If anybody is still interested in this, here's some information on catalog
size and performance.

First, some background.

The "catalog" contains 3 main pieces.
    The first is  the "common" AOE (Archive Object Entity), or file header
type information that does not change from day to day, (such as the 
node name, file name, directory, date created, and so on, and a unique 
identifier for this file).
    The second is the "instance" AOE information, or information that is
specific to this particular instance of the backup for this file.  This 
information would be things like date of the backup or archive, archive 
expiration date, file position, and so on.  It also contains the unique id
for the "common" information about this file.
    The third is the "TLE" (transaction log entity) information.  This
information is information about the archive event.  It contains such things
as the date of the archive, the save set id, the file system root, 
the volume set used, and so on.  It contains information that would be 
needed to actually do a restore from this archive or save event.

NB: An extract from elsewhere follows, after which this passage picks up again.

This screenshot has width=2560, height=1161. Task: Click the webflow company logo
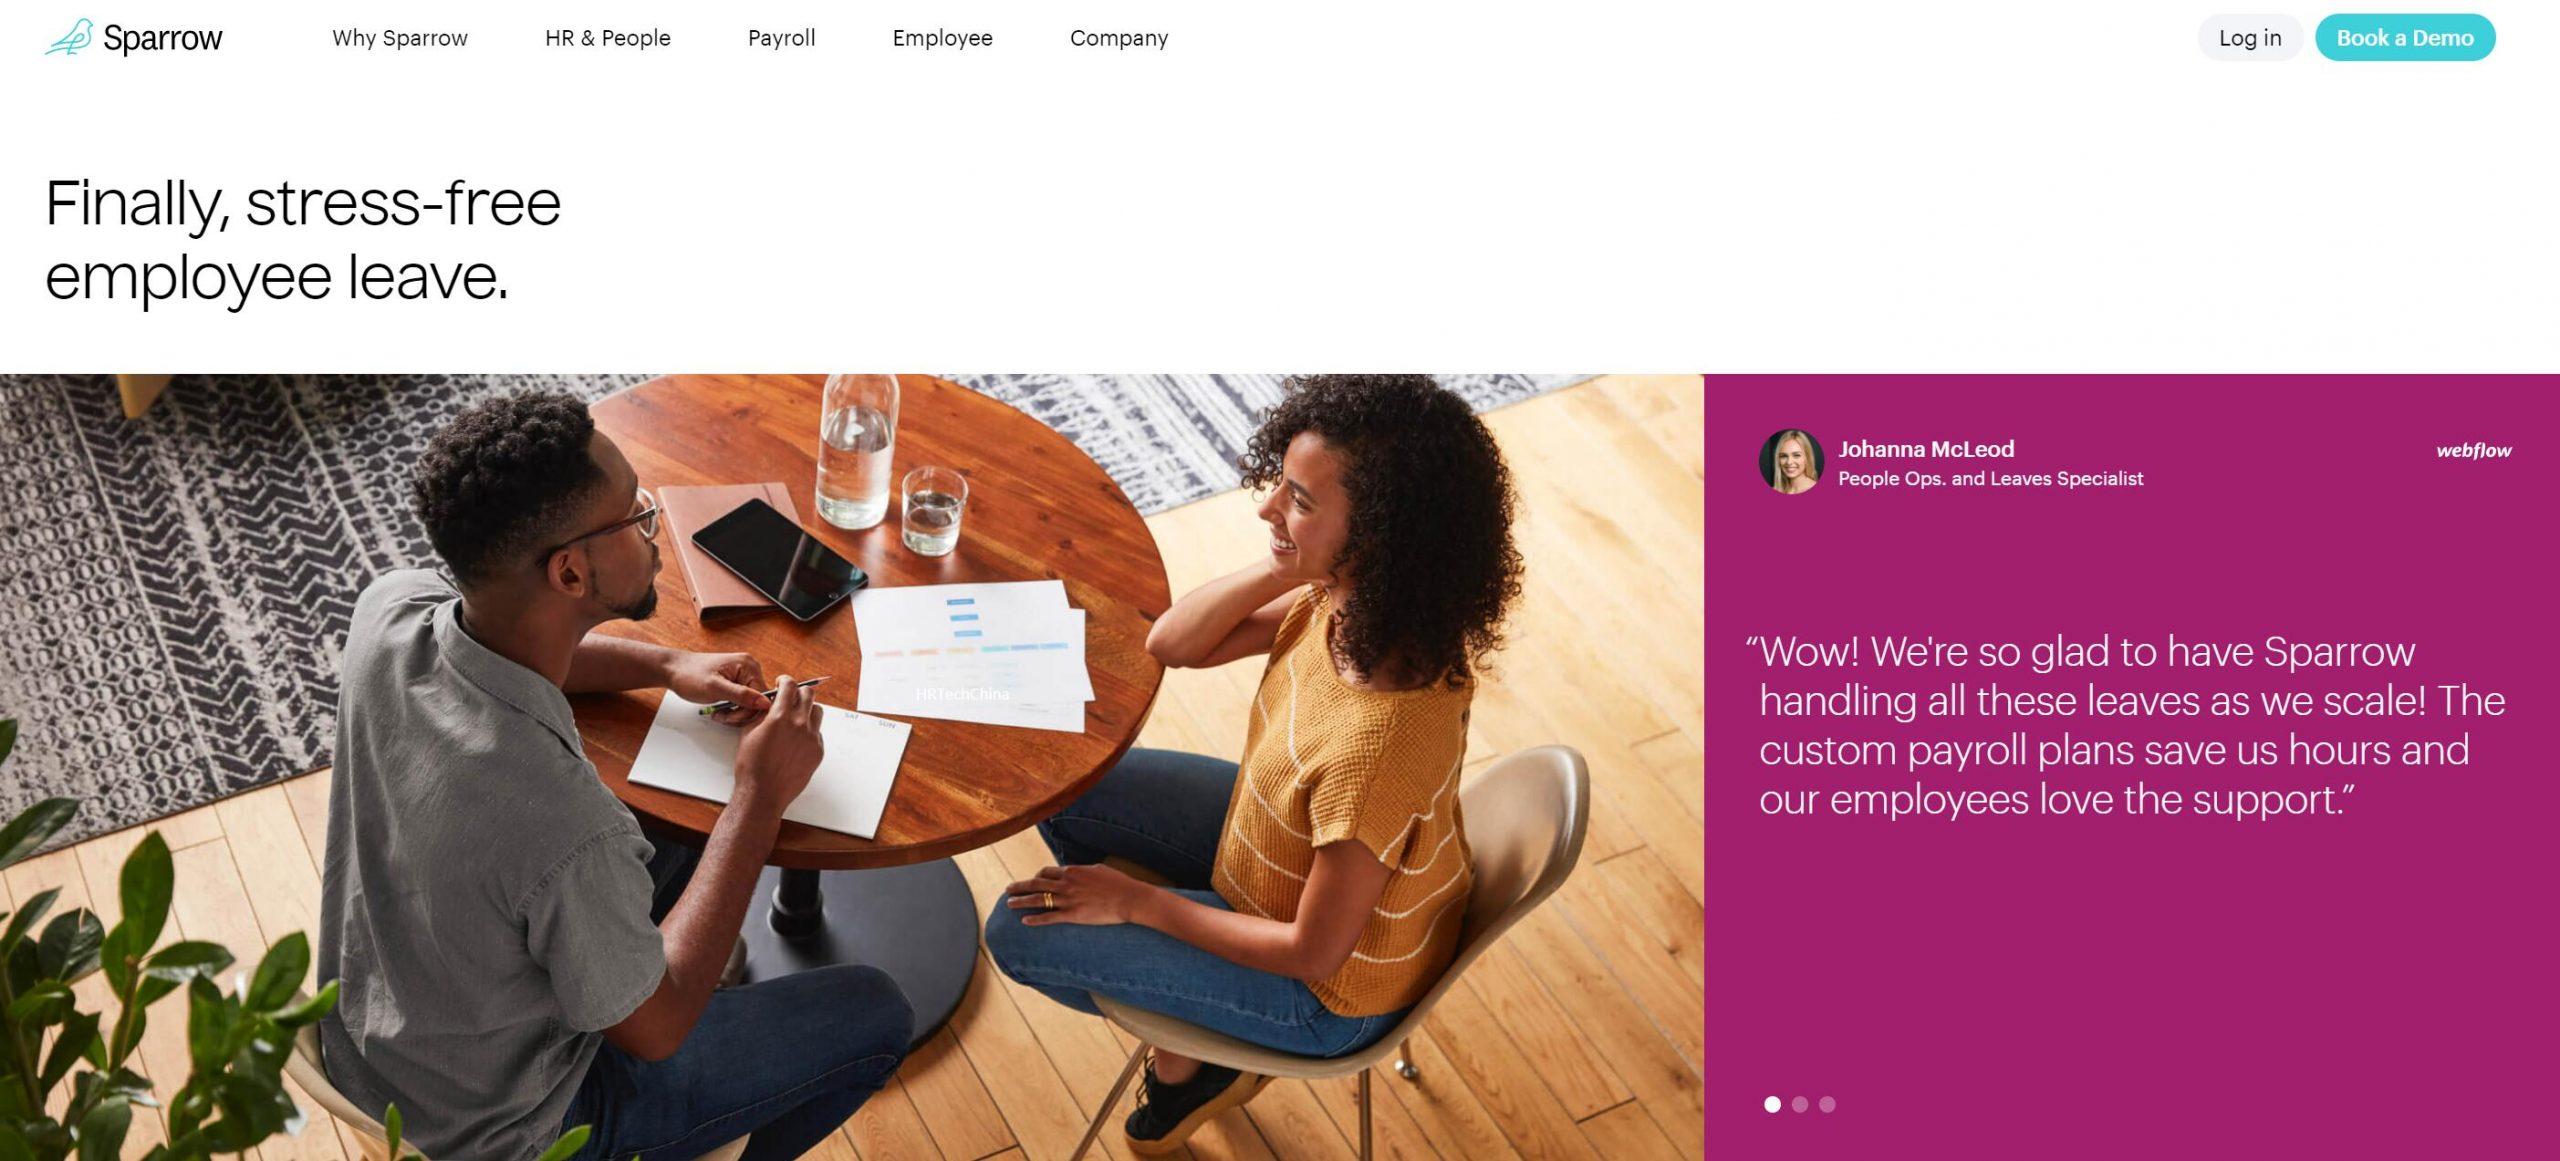pos(2473,450)
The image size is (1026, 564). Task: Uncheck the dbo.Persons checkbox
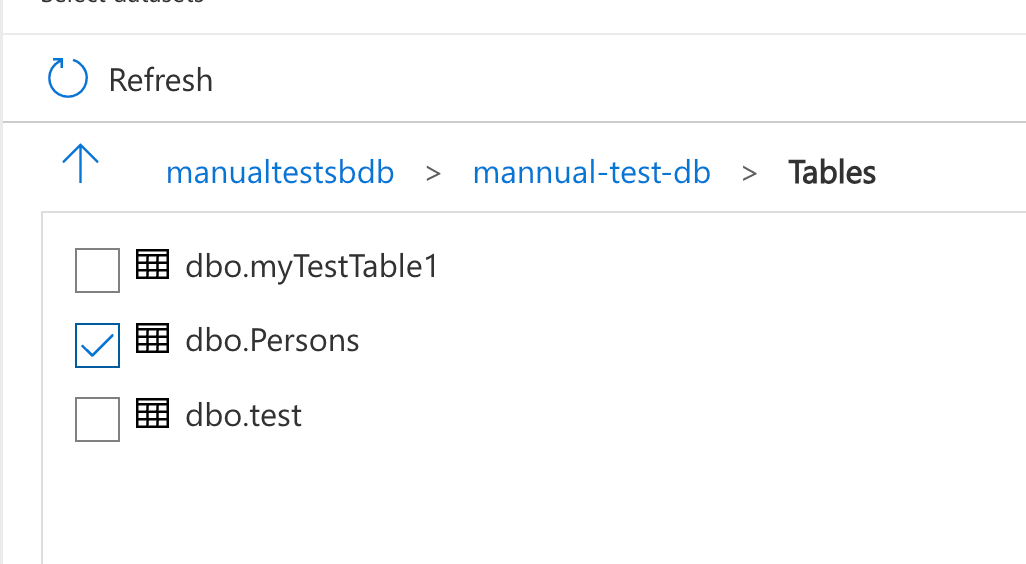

These three pieces are each stored in an indexed sequential file in the
directory abs$catalog.  The files have the following suffixes, 
_BAOE.DAT (the "common" aoe info), _BAOE_INSNC.DAT (the "instance" aoe info),
and _BTLE.DAT (the TLE info).

So, every time we backup a file (an object), we create an entry in the
AOE "instance" file, and the first time we backup a file we also create an
entry in the "common" AOE.  Each of these files have several keys so they
can be tied together, and quickly searched for specific items.

The TLE file is written once for each backup operation.  It also has keys
to make it easy to find specific information, if the desired information is
known.  

Now, lets say we want to do a lookup on a particular file.  For a particular
file we look in the "common" AOE file using the filename as the key.  We 
find the record, usually one, but there could be multiple if the same file 
existed on multiple systems that are saved in this catalog, or version 
numbers existed for the file.  We pick up the Unique ID for this file, and 
use it to lookup values in the instance file.  There may be multiple entries,
one for each time this file has been backed up.  Once we find the specific
instance record, usually based on dates matching, we use the save set id
as a key to find the record in the TLE file.  Then we have the volume 
information (tape id) we need to restore the file.

From the above information, we can see that if we are backing up a large
number of files, we may have many entries in the "common" AOE file, 
especially if the file names are constantly changing.  In addition,
we will have a record in the "instance" AOE file for each time we backup 
each file.  (So, if we backup 10 files for 10 days, we will have 100 
entries in the file, maybe less if we are doing incrementals, and 
the files have not changed).

So, now for the questions in the base note.

First, wild card lookups, why do they take so long.

The time for a wild card lookup is a function of the size of the catalog, and
the method we use for returning the results of the lookup.  The size of the 
catalog is determined primarily by the number of files that are backed up.
That is, a catalog for a system with 1 million files will be larger than
a catalog for a system with only 10,000 files, if other things are the same.
With a wild card lookup, we must essentially read the entire "common" AOE file
to see which filenames match the wildcard characteristics specified by the
user.  We then have to find the corresponding "instance" AOE entries.  So,
the bigger the files, the longer it takes.  Now, there is also the "method"
that was chosen for returning the entries to the user.  The method that was
chosen is to go through the files, build a giant structure that contains
all of the matching entries, and then return the entries one at a time to
the "client" side.  So, before we return the first entry, we find them all,
and this takes time.

There are some historical reasons why this method was
chosen, and although it may not be the best for performance in a wildcard
search, it has some simplicity for other types of queries where specific
information will be returned, and there won't be so much information to return.
We are currently examining this, and are continuously looking for ways to
improve the catalog performance at both the time of insertion, and at the
time of lookup.

In the meantime, since the three catalog files are simply Indexed Sequential
RMS files, you can use standard RMS tools, (like analyze RMS) to help tune 
the files.   For example, looking at things like extents, bucket splits, index
levels, and so on.  Convert could then be used to create new files that might
improve performance for the individual customer.

The second question, size of the catalog files.  This is really just determined
by the number of files they are backing up, the number of times they do the
backups, and whether they do full backups or incremental backups.  In addition,
if they are using a staging catalog, there is a brief period of time while the
staging catalog entries are being added to the main catalog, where the user
will have the size of the staging file, and the increased size of the main
catalog file.  Once the staging update is complete, the staging file will be
deleted, so the file space will be returned.

Hope this helps.

Jim and Kim, ABS engineering